Please see the system-layer project page and this blog for news about the project.

I’ve just finished a first draft of a page on the history of Syndicate and Dataspaces. It’s a narrative connecting the earliest dataspace-like ideas I came up with to the most recent designs I’m working on now. Feedback and questions welcome!

I finally managed to write a little bit about my OnScreenKeyboardMorph on-screen keyboard for Squeak. It’s part of the foundation of the UI I’ll be using as part of this year’s project on exploring Syndicate for system layers.

Besides working on the new website, over the last couple of days I’ve been consolidating the theory and implementation of secure/securable syndicated actors.

I decided to implement a syndicated-actor chat service similar to the one @dustyweb implemented for Spritely Goblins (see blog post and code), to help draw out the requirements and implementation constraints.

The code is here:

• novy-syndicate/src/examples/secure-chat-client.ts
• novy-syndicate/src/examples/secure-chat-moderator.ts

It went well. Using Preserves Schemas to define a protocol, and then using capability attenuation to enforce conformant use of the shared dataspace led to a system that prevented users¹ from forging messages from other users, and prevented nick collisions from happening.
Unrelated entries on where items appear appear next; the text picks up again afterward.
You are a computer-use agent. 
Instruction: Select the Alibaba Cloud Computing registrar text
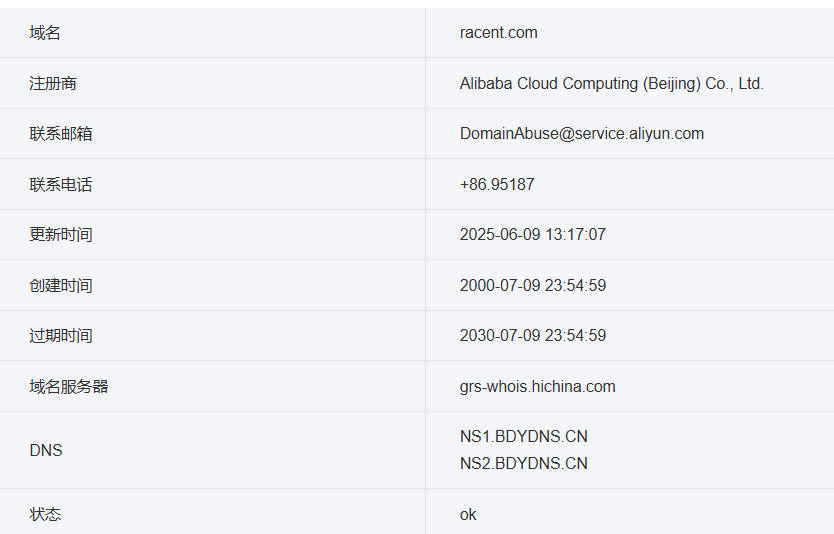(x=611, y=84)
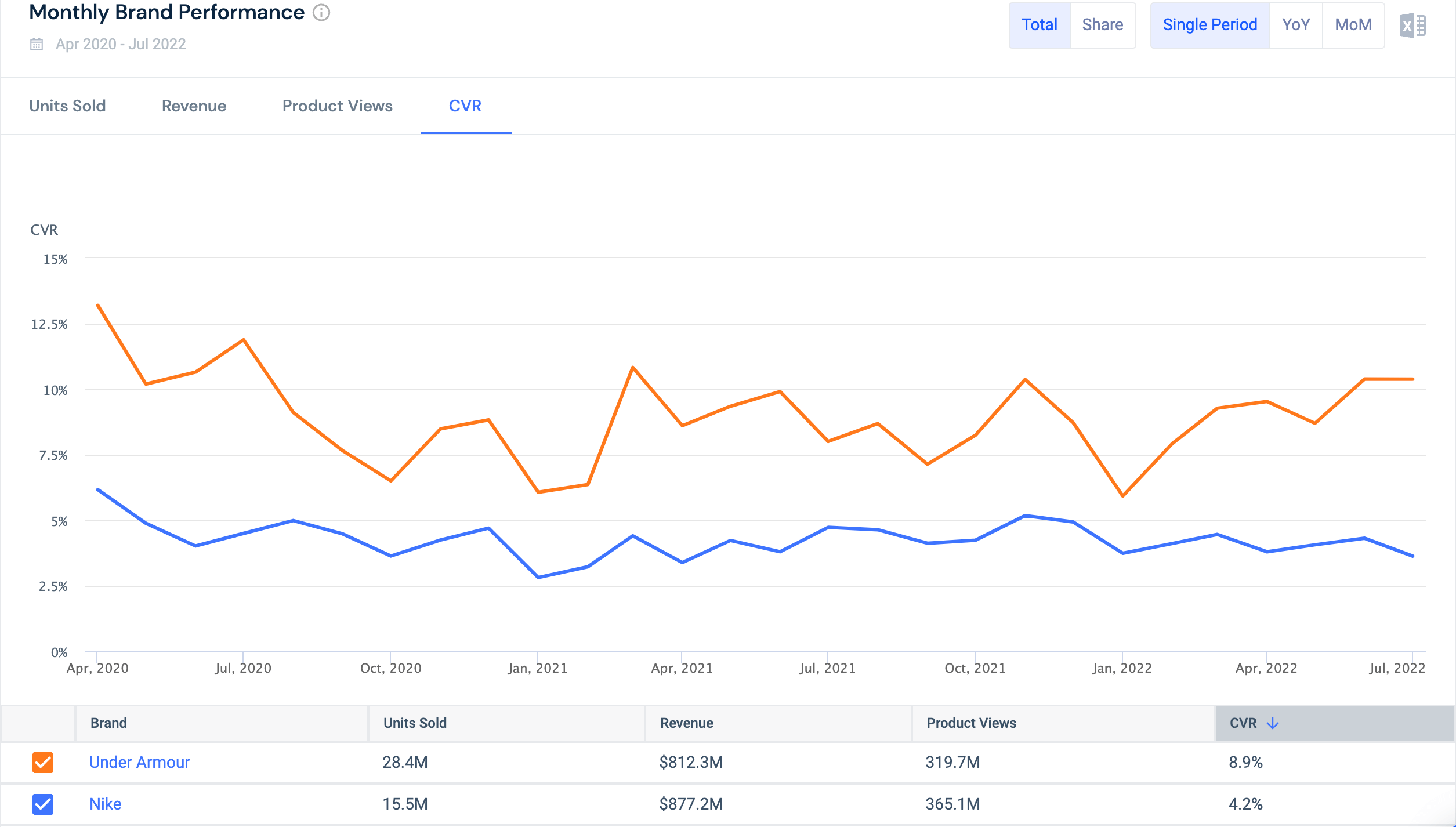Click the calendar date range icon

coord(34,44)
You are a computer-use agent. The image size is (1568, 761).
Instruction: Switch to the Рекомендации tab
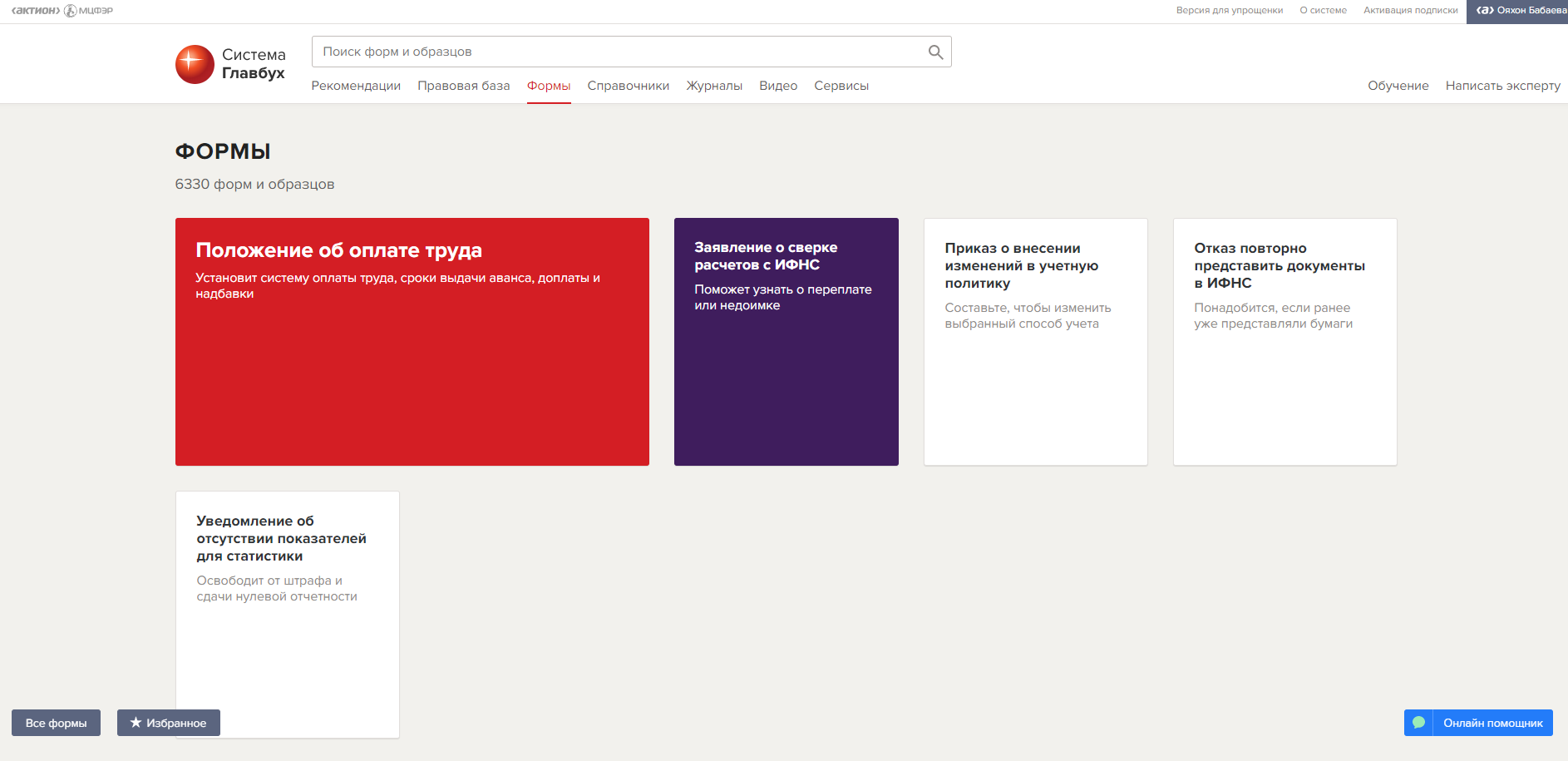tap(356, 86)
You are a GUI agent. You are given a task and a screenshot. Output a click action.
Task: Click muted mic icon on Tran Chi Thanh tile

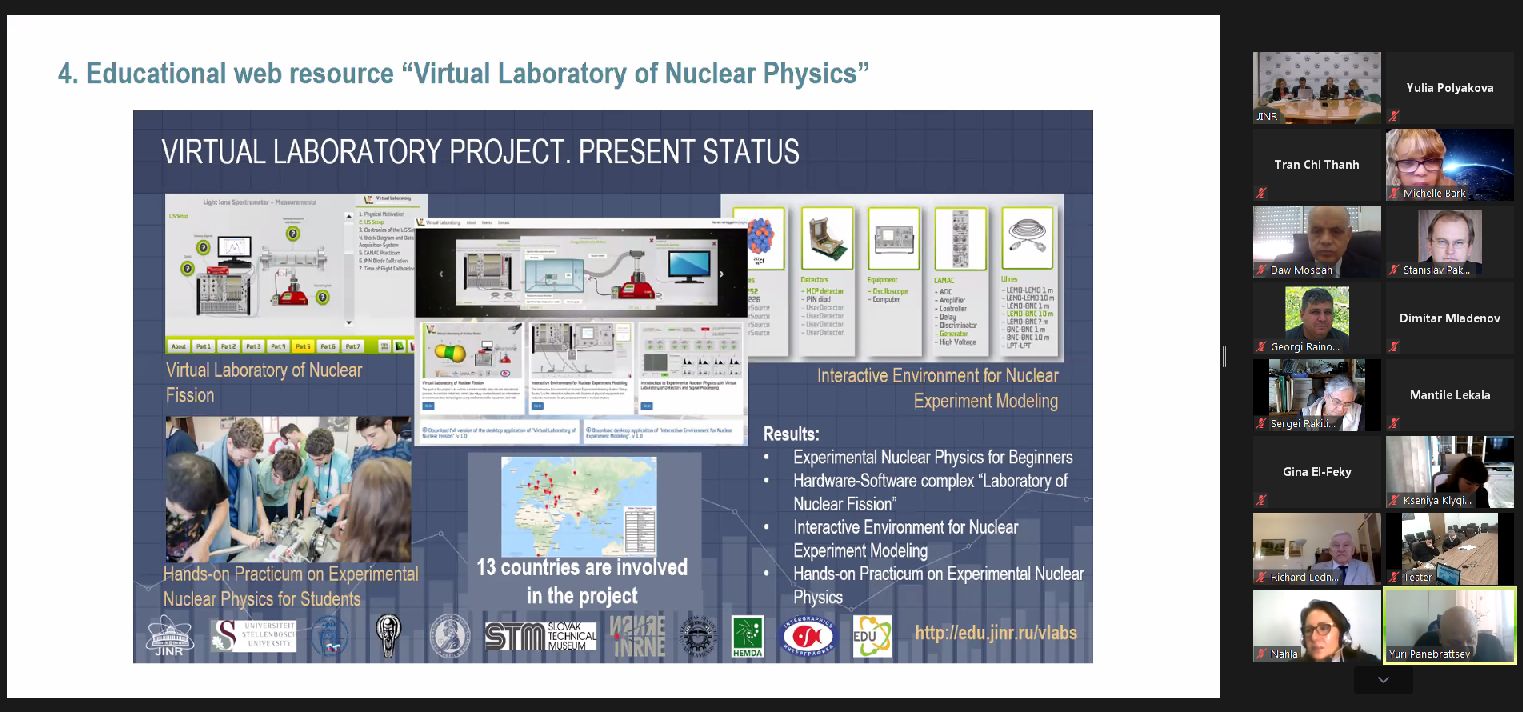coord(1262,193)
Here’s the schema defining the protocol:

    version 1 .
    embeddedType Actor.Ref .

    UserId = int .

    Join = <joinedUser @uid UserId @handle ref>.
    NickClaim = <claimNick @uid UserId @name string @k ref>.
    UserInfo = <user @uid UserId @name string>.
    Says = <says @who UserId @what string>.
    NickConflict = <nickConflict>.

The system has two moving pieces (besides the dataspace server itself): a single “moderator”, and zero or more “clients”.

A client asserts interest in a Join record. In response to their interest, the moderator allocates a user ID for the new connection and a new session handle, and asserts a Join record back to the client giving them access to their session.
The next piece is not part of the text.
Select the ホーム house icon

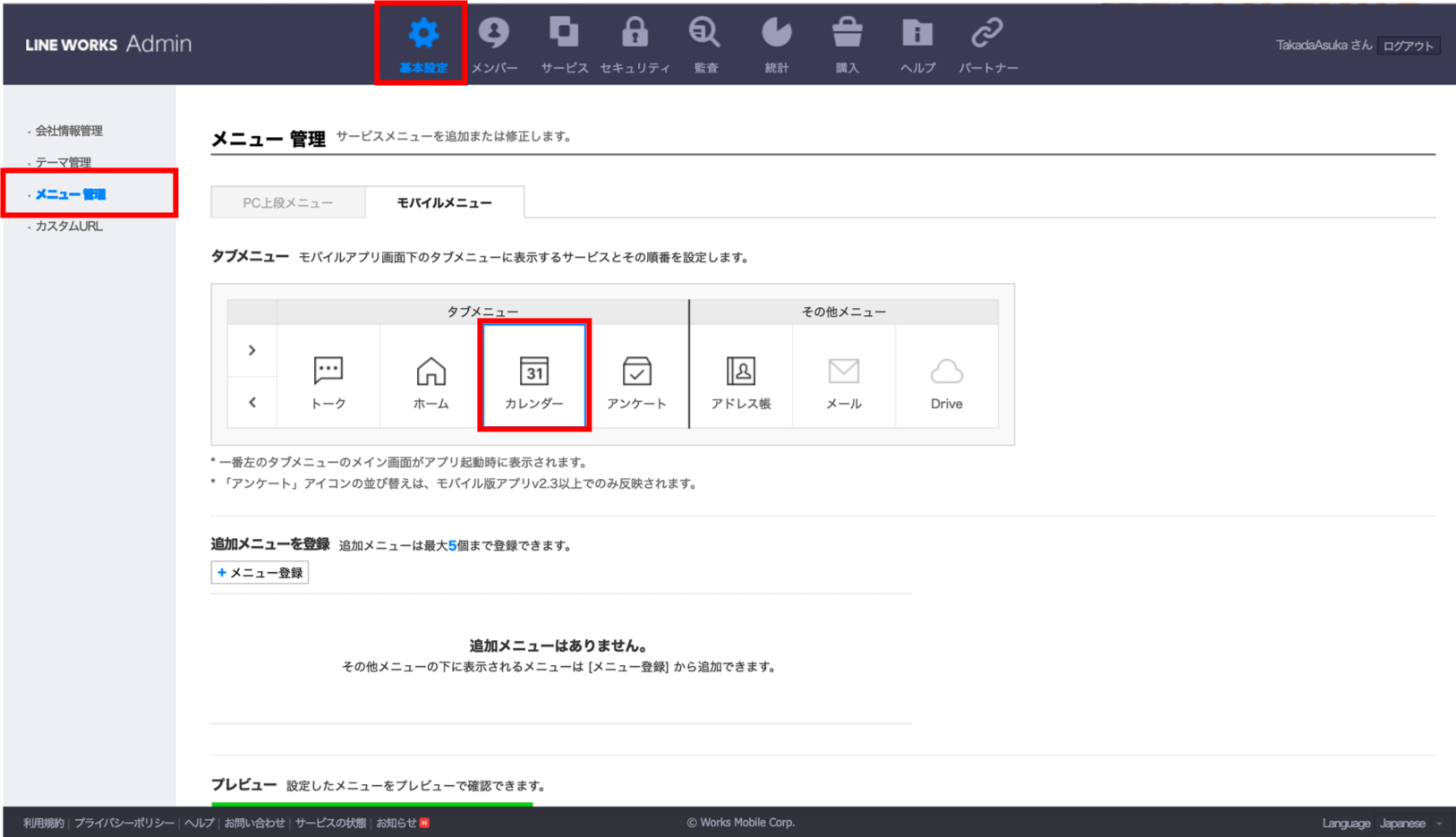click(430, 372)
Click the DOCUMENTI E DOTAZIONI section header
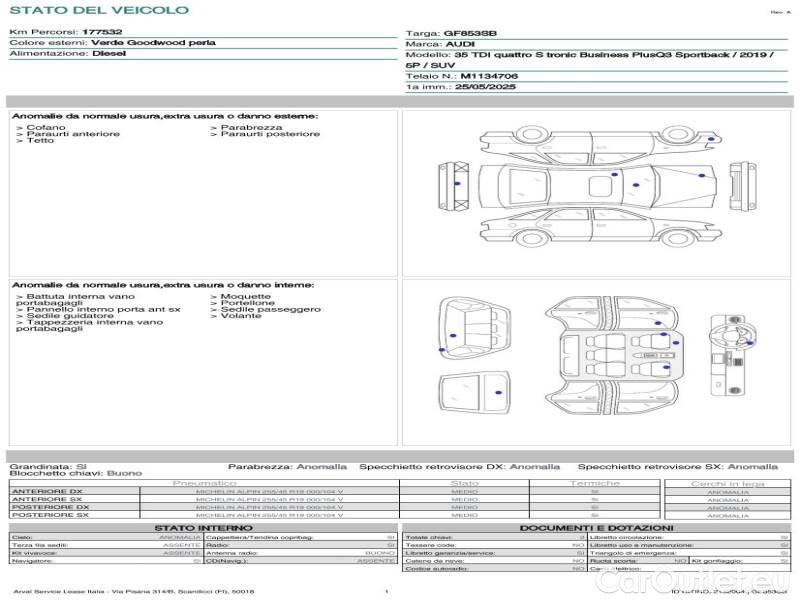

The session handle is just a reference to the dataspace, attenuated to allow access only using the uid assigned to the connection:

1
2
3
4
5
    attenuate(ds, rfilter(
        pRec($Observe, pLit($user), pEmbedded()),
        pRec($Observe, pLit($says), pEmbedded()),
        pRec($claimNick, pLit(uid), pString(), pEmbedded()),
        pRec($says, pLit(uid), pString()))),

Using this reference and trying to assert anything or send any message not matching one of those patterns results in the assertion or message being silently dropped.